• _What the exercise asks_: Give the lines again word for word, beginning with the one containing "Image resolution: width=1914" and ending with the last line of the material below.

• _Extracted entries_:

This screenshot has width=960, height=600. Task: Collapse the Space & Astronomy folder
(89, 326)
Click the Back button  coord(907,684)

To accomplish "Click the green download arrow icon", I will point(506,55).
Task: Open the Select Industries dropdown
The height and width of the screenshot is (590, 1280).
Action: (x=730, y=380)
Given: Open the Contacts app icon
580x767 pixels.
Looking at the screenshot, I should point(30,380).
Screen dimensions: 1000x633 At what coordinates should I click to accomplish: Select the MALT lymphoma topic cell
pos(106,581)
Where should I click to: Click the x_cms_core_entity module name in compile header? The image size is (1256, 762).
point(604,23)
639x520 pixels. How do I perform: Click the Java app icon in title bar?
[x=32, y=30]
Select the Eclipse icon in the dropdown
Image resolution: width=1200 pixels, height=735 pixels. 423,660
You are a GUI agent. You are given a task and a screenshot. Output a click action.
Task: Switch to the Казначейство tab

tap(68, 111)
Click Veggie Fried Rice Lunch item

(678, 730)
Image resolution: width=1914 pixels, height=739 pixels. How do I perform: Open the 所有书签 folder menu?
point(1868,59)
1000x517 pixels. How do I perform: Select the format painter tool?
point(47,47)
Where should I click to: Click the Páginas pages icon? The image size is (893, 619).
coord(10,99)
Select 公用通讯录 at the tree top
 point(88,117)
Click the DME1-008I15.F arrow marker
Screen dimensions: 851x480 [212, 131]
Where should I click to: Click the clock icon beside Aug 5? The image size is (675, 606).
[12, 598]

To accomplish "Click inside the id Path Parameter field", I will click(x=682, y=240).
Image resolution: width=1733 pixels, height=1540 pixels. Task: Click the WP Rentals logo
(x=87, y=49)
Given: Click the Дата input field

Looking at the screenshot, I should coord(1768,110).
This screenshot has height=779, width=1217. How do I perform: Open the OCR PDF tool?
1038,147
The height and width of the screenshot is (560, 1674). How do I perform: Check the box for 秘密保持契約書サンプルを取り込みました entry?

• _Result_:
Image resolution: width=1914 pixels, height=739 pixels. How do I perform: Open the 所有书签 folder menu?
point(1868,59)
1000x517 pixels. How do I perform: Select the format painter tool?
point(47,47)
Where should I click to: Click the Páginas pages icon? The image size is (893, 619).
coord(10,99)
Select 公用通讯录 at the tree top
 point(88,117)
Click the DME1-008I15.F arrow marker
Screen dimensions: 851x480 [212, 131]
Where should I click to: Click the clock icon beside Aug 5? The image size is (675, 606).
[12, 598]

To accomplish "Click inside the id Path Parameter field", I will click(x=682, y=240).
Image resolution: width=1733 pixels, height=1540 pixels. Task: Click the WP Rentals logo
(x=87, y=49)
Given: Click the Дата input field

Looking at the screenshot, I should coord(1768,110).
This screenshot has height=779, width=1217. How do I perform: Open the OCR PDF tool?
1038,147
The height and width of the screenshot is (560, 1674). How do I perform: Check the box for 秘密保持契約書サンプルを取り込みました entry?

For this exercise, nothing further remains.